Histiocytosis is a rare disease, thus its diagnosis may be challenging. A variety of tests may be used, including:
- Imaging
  - CT scans of various organs such as lung, heart and kidneys.
  - MRI of the brain, pituitary gland, heart, among other organs.
  - Skeletal survey is useful in children
  - Ultrasound of liver and spleen
- Blood tests: measure cell counts and inflammation
- Breathing tests
- Tissue biopsy and molecular testing to detect mutations

==Classification==
There are competing systems for classifying histiocytoses. According to the 1999 classification proposed by the World Health Organization, they can be divided into three categories. However, the classifications in ICD10 and MeSH are slightly different, as shown below:

| Name | WHO | ICD10 | MeSH |
|---|---|---|---|
| Langerhans cell histiocytosis (LCH) | I | D76.0 | Langerhans-cell histiocytosis |
| Juvenile xanthogranuloma (JXG) | II | D76.3 | non-Langerhans-cell histiocytosis |
| Hemophagocytic lymphohistiocytosis (HLH) | II | D76.1 | non-Langerhans-cell histiocytosis |
| Niemann–Pick disease | II | E75.2 | non-Langerhans-cell histiocytosis |
| Sea-blue histiocytosis | II | – | non-Langerhans-cell histiocytosis |
| Acute monocytic leukemia | III | C93.0 | malignant histiocytic disorders |
| Malignant histiocytosis | III | C96.1 | malignant histiocytic disorders |
| Erdheim–Chester disease | II | C96.1 | malignant histiocytic disorders |

Alternatively, histiocytoses may be divided into the following groups:
- X-type histiocytoses
- Non-X histiocytoses

Lymphohistiocytosis is a similar immune system disease characterized by the inappropriate activation of natural killer cells, CD8+ cytotoxic T-cells, and macrophages, involving principally the liver, spleen and central nervous system and associated with severe lymphoid atrophy.

==Treatments==
Various treatments exist for histiocytosis. The one selected depends on the location of the disease and the patient history. The modalities used may include:
- Chemotherapy
  - Cladribine (also known as 2CDA or Leustatin)
  - Etoposide
  - Methotrexate
  - 6-mercaptopurine
  - Vinblastine
- Surgery
- Radiation therapy

==Society==
Patients and families can gain support and educational materials from the Histiocytosis Association.
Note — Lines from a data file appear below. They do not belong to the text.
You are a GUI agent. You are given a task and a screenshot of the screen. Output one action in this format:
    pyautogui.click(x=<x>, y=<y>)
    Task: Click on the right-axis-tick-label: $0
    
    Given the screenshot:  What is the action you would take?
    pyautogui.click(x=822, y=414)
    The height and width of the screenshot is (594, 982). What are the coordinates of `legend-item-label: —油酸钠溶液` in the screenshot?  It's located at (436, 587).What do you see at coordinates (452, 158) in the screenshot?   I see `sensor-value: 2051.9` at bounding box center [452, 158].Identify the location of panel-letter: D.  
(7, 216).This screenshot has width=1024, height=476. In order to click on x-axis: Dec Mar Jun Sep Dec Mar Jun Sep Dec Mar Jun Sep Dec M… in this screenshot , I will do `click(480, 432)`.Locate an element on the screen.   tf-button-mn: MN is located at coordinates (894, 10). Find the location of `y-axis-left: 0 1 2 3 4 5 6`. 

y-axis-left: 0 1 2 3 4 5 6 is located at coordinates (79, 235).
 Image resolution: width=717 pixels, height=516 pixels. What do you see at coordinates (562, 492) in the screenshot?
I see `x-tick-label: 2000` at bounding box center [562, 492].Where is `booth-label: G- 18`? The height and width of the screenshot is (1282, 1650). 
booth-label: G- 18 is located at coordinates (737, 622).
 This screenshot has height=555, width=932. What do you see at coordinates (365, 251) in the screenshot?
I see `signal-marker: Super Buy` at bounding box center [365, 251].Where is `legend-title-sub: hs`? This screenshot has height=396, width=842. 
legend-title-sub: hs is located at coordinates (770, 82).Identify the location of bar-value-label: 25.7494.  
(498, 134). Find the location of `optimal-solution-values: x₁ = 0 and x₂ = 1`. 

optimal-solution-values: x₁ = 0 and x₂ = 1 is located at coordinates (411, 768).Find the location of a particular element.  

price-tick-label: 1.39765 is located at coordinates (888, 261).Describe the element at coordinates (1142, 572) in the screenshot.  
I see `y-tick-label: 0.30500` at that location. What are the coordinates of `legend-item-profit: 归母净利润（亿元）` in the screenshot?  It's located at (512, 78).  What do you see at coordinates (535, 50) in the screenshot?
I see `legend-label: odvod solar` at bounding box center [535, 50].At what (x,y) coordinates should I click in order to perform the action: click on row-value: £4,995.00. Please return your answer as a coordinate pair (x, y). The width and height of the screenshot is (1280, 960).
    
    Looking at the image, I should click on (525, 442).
The Histiocyte Society, a nonprofit organization, is a group of more than 200 physicians and scientists from around the world committed to improving the lives of patients with histiocytic disorders by conducting clinical and laboratory research into the causes and treatment of this disease. The Society has instituted several clinical trials and treatment plans.

The North American Consortium for Histiocytosis (NACHO) is a group of institutions that collaborate on scientific and clinical research for histiocytic diseases. Established in 2014 by 12 institutions, it was funded through a consortium grant from the St. Baldrick's Foundation.